Bernd Schubert wrote:
I think it's something related to setting up the PCI side of things.
There have been hints that incorrect CLS setting was the culprit and I
tried thte combinations but without any success and unfortunately the
problem wasn't reproducible with the hardware I have here. :-(
As far as the cache line size register, the only thing the documentation
says it controls _directly_ is "With the SiI3114 as a master, initiating
a read transaction, it issues PCI command Read Multiple in place, when
empty space in its FIFO is larger than the value programmed in this
register."
The interesting thing is the commit (log below) that added code to the
driver to check the PCI cache line size register and set up the FIFO
thresholds:
2005/03/24 23:32:42-05:00 Carlos.Pardo
[PATCH] sata_sil: Fix FIFO PCI Bus Arbitration
This patch set default values for the FIFO PCI Bus Arbitration to
avoid data corruption. The root cause is due to our PCI bus master
handling mismatch with the chipset PCI bridge during DMA xfer (write
data to the device). The patch is to setup the DMA fifo threshold so
that there is no chance for the DMA engine to change protocol. We have
seen this problem only on one motherboard.
Signed-off-by: Silicon Image Corporation <cpardo@xxxxxxxxxxxxxxxx>
Signed-off-by: Jeff Garzik <jgarzik@xxxxxxxxx>
4
What the code's doing is setting the FIFO thresholds, used to assign
priority when requesting a PCI bus read or write operation, based on the
cache line size somehow. It seems to be trusting that the chip's cache
line size register has been set properly by the BIOS. The kernel should
know what the cache line size is but AFAIK normally only sets it when
the driver requests MWI. This chip doesn't support MWI, but it looks
like pci_set_mwi would fix up the CLS register as a side effect..

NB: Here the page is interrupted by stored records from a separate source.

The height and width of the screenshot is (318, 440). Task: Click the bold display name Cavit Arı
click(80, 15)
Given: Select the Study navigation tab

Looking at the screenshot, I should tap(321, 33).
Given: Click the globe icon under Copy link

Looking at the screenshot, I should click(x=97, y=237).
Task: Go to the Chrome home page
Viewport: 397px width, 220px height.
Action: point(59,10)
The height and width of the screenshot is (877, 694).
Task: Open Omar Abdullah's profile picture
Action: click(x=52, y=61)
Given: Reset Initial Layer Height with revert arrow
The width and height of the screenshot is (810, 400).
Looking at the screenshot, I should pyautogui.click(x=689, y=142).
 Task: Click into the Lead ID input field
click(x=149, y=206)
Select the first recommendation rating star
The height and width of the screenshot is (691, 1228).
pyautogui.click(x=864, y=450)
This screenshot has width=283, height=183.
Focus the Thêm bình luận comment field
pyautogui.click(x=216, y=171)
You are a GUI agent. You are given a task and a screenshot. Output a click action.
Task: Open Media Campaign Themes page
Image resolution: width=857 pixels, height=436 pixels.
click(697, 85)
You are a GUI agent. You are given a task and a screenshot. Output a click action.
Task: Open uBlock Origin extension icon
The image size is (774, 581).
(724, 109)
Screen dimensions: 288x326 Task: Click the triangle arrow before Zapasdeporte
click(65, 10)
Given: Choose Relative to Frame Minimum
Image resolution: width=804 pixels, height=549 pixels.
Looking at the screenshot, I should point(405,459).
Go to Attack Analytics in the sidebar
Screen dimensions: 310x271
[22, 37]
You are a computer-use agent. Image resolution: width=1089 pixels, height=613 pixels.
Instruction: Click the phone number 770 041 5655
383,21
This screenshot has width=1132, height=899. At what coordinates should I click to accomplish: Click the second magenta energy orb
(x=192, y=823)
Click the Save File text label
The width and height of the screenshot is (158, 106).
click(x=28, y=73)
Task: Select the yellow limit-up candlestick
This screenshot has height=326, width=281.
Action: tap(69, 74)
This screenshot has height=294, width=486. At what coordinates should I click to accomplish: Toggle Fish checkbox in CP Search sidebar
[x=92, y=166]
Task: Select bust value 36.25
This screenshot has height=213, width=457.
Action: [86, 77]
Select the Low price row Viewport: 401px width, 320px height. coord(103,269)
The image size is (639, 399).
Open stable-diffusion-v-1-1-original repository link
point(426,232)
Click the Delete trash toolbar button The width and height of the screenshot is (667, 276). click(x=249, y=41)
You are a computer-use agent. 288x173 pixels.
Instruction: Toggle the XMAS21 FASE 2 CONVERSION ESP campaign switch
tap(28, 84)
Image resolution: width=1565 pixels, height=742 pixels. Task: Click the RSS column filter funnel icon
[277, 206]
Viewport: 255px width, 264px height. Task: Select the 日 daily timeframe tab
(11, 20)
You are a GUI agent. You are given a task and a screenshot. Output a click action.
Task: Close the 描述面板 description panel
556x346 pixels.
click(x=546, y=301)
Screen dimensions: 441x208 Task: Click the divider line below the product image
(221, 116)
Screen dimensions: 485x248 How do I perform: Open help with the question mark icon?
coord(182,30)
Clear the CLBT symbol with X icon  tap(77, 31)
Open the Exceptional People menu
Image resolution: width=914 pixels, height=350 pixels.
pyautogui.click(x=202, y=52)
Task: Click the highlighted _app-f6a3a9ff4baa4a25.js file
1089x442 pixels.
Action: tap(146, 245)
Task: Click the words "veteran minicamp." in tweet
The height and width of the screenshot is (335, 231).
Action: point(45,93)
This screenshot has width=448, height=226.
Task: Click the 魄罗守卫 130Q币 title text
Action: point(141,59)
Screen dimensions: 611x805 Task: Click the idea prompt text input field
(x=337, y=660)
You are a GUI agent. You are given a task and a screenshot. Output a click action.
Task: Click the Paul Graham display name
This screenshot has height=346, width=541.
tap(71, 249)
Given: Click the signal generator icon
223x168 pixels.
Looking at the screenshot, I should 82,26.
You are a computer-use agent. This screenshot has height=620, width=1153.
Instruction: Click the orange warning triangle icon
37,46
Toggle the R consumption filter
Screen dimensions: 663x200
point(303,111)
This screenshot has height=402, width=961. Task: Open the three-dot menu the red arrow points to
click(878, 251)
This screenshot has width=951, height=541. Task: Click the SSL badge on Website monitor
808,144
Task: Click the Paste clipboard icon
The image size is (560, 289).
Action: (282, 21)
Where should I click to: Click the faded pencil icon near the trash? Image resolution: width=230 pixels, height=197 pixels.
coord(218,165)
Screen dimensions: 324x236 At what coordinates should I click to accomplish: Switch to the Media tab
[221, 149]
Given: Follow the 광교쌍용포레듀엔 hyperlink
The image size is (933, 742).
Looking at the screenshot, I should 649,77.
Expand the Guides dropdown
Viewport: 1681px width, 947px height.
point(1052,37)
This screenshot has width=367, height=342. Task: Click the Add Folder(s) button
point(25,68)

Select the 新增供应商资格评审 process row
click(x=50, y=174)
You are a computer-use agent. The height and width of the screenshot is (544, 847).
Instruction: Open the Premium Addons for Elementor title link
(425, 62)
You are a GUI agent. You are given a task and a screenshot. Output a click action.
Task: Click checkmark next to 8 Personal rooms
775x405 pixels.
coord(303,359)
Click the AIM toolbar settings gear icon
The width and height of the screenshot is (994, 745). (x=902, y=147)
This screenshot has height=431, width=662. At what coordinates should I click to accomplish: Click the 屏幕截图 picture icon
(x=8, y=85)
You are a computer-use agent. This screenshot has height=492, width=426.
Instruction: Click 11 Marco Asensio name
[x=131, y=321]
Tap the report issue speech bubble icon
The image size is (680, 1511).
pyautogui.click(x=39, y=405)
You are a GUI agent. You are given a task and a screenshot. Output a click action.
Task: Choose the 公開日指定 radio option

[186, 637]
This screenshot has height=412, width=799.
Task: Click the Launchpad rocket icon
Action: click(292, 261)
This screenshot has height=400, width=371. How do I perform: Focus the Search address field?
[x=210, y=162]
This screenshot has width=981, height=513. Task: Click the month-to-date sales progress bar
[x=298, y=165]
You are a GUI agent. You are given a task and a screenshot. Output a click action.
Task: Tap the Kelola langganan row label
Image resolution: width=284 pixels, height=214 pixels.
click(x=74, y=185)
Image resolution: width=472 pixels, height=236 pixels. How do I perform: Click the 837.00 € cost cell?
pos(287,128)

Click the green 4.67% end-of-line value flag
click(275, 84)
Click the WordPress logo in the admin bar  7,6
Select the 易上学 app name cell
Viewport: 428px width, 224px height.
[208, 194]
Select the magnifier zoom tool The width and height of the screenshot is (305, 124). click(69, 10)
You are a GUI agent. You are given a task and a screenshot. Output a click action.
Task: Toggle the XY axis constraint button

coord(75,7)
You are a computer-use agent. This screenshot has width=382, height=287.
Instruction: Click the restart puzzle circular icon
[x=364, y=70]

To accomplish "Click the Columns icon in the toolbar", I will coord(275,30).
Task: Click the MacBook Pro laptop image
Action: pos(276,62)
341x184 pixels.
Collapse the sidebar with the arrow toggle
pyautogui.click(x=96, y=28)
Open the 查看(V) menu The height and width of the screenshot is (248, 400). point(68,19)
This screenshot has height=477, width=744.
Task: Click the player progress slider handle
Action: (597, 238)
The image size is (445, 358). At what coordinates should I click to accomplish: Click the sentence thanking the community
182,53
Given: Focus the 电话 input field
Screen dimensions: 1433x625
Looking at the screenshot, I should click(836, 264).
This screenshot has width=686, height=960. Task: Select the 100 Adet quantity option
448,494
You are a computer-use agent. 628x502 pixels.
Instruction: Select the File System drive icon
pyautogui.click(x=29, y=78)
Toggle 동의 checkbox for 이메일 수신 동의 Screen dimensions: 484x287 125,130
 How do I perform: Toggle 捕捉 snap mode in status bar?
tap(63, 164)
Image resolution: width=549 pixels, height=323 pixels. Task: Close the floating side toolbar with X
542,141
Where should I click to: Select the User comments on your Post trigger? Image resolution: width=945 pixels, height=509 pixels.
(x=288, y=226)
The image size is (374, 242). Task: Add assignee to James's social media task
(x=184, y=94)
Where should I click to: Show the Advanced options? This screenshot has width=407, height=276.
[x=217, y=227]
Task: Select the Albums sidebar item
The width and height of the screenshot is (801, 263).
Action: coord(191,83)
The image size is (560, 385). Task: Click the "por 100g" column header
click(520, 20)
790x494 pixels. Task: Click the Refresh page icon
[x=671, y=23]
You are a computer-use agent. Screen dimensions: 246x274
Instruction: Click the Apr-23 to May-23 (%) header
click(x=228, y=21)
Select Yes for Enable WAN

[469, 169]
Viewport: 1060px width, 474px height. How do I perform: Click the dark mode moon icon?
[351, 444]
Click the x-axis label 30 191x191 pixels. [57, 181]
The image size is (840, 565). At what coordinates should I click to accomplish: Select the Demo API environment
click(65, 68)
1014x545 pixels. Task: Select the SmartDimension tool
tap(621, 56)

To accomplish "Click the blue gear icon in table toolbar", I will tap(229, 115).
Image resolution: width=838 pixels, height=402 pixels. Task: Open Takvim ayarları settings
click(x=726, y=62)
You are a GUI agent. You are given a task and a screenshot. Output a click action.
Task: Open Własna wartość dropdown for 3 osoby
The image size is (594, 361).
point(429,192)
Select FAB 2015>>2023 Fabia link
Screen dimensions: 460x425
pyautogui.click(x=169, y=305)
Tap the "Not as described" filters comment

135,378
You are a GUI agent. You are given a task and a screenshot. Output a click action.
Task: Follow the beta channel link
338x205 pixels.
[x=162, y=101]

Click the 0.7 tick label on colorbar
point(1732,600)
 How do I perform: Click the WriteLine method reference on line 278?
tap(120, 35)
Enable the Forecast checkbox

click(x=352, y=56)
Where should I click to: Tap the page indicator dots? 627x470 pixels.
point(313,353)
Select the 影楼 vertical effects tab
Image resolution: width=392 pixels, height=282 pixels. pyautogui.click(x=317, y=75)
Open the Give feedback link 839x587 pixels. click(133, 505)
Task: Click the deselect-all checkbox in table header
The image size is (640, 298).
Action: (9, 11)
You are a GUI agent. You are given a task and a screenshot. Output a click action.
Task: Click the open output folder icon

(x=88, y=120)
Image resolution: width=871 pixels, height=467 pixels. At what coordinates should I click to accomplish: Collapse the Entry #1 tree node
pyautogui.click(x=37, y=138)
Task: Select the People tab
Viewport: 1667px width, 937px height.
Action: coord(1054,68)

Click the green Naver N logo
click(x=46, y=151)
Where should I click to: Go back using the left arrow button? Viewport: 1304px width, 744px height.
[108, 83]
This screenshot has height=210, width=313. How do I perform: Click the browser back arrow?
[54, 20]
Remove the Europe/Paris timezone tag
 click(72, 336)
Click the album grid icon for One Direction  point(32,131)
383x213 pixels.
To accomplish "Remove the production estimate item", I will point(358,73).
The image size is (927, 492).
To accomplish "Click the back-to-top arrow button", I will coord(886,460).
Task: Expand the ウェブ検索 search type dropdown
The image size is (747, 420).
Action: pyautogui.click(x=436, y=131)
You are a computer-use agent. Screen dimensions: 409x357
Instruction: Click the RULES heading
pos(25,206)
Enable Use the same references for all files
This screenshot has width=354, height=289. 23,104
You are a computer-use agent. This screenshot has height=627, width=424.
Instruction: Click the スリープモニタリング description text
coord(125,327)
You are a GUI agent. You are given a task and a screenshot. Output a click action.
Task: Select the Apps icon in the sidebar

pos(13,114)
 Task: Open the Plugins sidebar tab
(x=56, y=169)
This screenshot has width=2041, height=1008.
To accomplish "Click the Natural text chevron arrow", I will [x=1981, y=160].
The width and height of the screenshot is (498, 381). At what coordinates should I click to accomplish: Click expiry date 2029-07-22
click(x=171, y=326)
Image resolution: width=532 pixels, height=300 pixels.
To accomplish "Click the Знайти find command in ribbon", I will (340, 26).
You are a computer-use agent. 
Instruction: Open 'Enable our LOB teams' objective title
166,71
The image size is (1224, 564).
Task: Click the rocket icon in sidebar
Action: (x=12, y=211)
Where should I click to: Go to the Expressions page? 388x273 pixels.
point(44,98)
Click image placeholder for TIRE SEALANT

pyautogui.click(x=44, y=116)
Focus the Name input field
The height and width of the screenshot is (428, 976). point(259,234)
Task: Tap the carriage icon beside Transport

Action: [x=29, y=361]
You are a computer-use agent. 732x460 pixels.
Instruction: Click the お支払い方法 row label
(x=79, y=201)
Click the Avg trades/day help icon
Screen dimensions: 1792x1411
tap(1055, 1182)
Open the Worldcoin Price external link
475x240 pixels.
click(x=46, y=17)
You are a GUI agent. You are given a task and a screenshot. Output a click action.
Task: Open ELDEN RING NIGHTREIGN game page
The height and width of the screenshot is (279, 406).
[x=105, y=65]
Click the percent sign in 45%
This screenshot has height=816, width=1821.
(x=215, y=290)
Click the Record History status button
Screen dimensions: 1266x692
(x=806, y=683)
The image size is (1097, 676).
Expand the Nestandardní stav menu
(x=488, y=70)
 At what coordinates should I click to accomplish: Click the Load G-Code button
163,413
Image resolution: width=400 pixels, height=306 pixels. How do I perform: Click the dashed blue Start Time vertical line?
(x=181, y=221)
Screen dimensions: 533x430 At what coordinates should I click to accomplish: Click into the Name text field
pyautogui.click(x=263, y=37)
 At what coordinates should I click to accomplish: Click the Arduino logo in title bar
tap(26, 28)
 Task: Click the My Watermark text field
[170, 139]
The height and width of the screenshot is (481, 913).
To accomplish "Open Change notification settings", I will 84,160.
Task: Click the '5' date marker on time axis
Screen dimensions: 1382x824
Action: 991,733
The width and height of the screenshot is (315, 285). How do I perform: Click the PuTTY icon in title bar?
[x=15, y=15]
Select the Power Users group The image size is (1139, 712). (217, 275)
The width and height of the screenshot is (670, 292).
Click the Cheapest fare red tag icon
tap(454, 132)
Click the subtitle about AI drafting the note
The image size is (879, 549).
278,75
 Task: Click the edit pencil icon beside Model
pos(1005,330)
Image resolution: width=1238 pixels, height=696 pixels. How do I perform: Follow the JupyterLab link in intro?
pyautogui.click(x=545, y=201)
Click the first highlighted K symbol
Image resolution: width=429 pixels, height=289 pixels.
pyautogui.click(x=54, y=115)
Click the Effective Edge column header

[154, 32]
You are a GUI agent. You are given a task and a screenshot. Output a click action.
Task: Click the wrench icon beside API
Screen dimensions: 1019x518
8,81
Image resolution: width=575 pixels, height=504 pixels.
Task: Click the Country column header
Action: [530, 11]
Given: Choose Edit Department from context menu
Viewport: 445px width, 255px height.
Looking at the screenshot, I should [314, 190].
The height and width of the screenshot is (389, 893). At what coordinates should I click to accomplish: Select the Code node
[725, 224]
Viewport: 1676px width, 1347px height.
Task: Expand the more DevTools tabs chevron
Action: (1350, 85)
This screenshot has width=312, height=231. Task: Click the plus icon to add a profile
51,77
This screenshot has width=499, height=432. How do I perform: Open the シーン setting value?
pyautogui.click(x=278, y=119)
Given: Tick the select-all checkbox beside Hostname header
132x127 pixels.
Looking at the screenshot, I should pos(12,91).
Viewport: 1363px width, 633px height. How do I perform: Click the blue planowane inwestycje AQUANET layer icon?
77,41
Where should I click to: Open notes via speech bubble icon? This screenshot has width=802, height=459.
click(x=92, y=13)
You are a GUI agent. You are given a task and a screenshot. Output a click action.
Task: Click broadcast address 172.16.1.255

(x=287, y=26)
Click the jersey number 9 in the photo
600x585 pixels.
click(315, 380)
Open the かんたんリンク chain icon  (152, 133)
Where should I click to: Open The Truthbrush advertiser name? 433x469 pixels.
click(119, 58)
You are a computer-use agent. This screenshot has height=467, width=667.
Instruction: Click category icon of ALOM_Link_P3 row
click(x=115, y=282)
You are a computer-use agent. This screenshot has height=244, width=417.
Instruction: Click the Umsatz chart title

Anyways, there was an interesting report that updating the BIOS on the
controller fixed the problem.
http://bugzilla.kernel.org/show_bug.cgi?id=10480
Taking "lspci -nnvvvxxx" output of before and after such BIOS update
will shed some light on what's really going on. Can you please try
that?
Yes, that would be quite interesting.. the output even with the current
BIOS would be useful to see if the BIOS set some stupid cache line size
value..
Unfortunately I can't update the bios/firmware of the Sil3114 directly, it is
onboard and the firmware is included into the mainboard bios. There is not
the most recent bios version installed, but when we initially had the
problems, we first tried a bios update, but it didn't help.
Well if one is really adventurous one can sometimes use some BIOS image
editing tools to install an updated flash image for such integrated
chips into the main BIOS image. This is definitely for advanced users
only though..
As suggested by Robert, I'm presently trying to figure out the corruption
pattern. Actually our test tool easily provides these data. Unfortunately, it
so far didn't report anything, although the reiserfs already got corrupted.
Might be my colleague, who wrote that tool, recently broke something (as it
is the second time, it doesn't report corruptions), in the past it did work
reliably. Please give me a few more days...
03:05.0 Mass storage controller [0180]: Silicon Image, Inc. SiI 3114
[SATALink/SATARaid] Serial ATA Controller [1095:3114] (rev 02)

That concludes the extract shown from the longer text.